Oh, I see. IDK, my DNP program requires 1000 hours of additional clinic time in addition to the didactic. I guess that is not the norm. In any event, the study of healthcare systems and policy, leadership, financial/economic issues will inform practice and make me a better provider. If I didn't believe that (as some apparently do not) I wouldn't bother doing this enormous amount of work either! :)

Regards,

Linear

Oh, I see. IDK, my DNP program requires 1000 hours of additional clinic time in addition to the didactic. I guess that is not the norm. In any event, the study of healthcare systems and policy, leadership, financial/economic issues will inform practice and make me a better provider. If I didn't believe that (as some apparently do not) I wouldn't bother doing this enormous amount of work either! :)

Regards,

Linear

All DNP FNP programs are expected to have a 1000 hour plus clinical as compared to MS programs which have 500 hours plus hours for FNP. So when 500 hours are added along with additional didactic content one should anticipate a better prepared FNP. There will be exceptions, but the expectations for a FNP DNP include additional clinical hours. The expectations for the MS FNP is 500 to meet certification requirements.

As several have said, there are definetely schools starting to implement the DNP track (especially BSN-DNP instead of the BSN-MSN) BUT there is nothing coming in 2015 that is going to either require the schools to change or the licensing to change.

I am in the same place - trying to figure out which route to go - as I have an ASN, an existing Bachelors in a different field, and getting ready to start an MSN program.

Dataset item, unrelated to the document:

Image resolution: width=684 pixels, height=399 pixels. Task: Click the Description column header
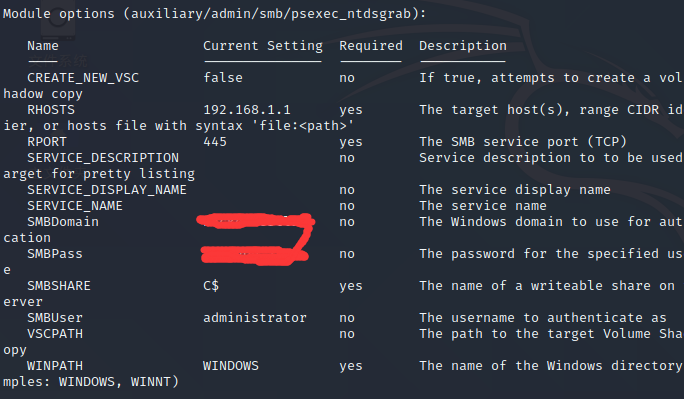[x=463, y=46]
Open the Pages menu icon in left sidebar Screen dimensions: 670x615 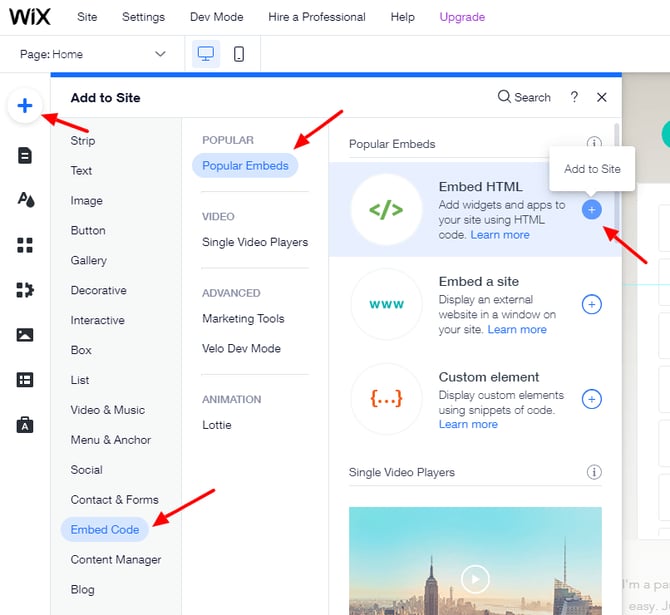tap(25, 155)
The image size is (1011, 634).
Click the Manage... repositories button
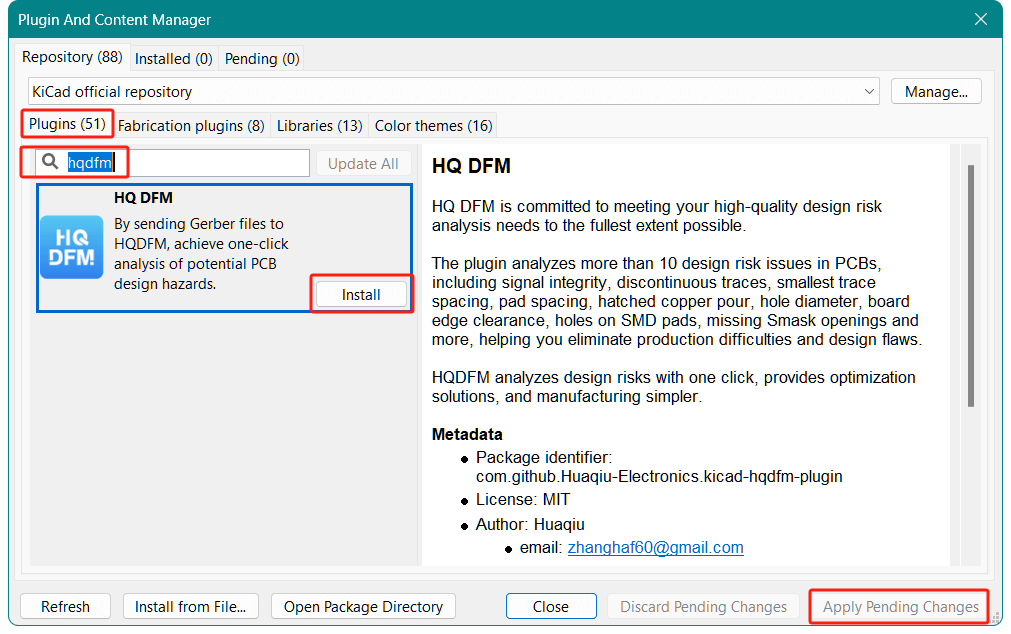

I called and spoke to both certifying agencies, the ANCC and ? forgot name, it's late..... and both of them said a similar thing. The important thing is your eligibility to sit for the certification exam. Doesn't matter if it's an MSN or DNP as long as you are eligible to take the exam. While schools may change their programs, until these agencies say you aren't eligible to take the test, it doesn't matter. They told me that they won't change eligibility requirements until there are a more substantial number of DNP's practicing as NPs.....And by substantial, they believe that means it will be years until there enough graduated DNP's to make more like 50% of the practicing population. So get whatever degree you want, but pay attention. They will continue to clarify things over the next few years, but it's going to take time. You can argue about better practice, and pay etc......but while getting there, the key is being able to sit for certification. Feel free to call down to the ANCC and ask for Dr. Tomkins.

was that Vanderbilt by chance?

Specializes in FNP.
All DNP FNP programs are expected to have a 1000 hour plus clinical as compared to MS programs which have 500 hours plus hours for FNP. So when 500 hours are added along with additional didactic content one should anticipate a better prepared FNP. There will be exceptions, but the expectations for a FNP DNP include additional clinical hours. The expectations for the MS FNP is 500 to meet certification requirements.

Sorry, I was unclear. My MSN required 850 hours (110 adult acute, 110 adult chronic, 110 pediatric, 110 sexual/reproductive health and 410 family practice residency). The DNP requires an additional 1,000 hours NP practice hours (unrelated to paid employment).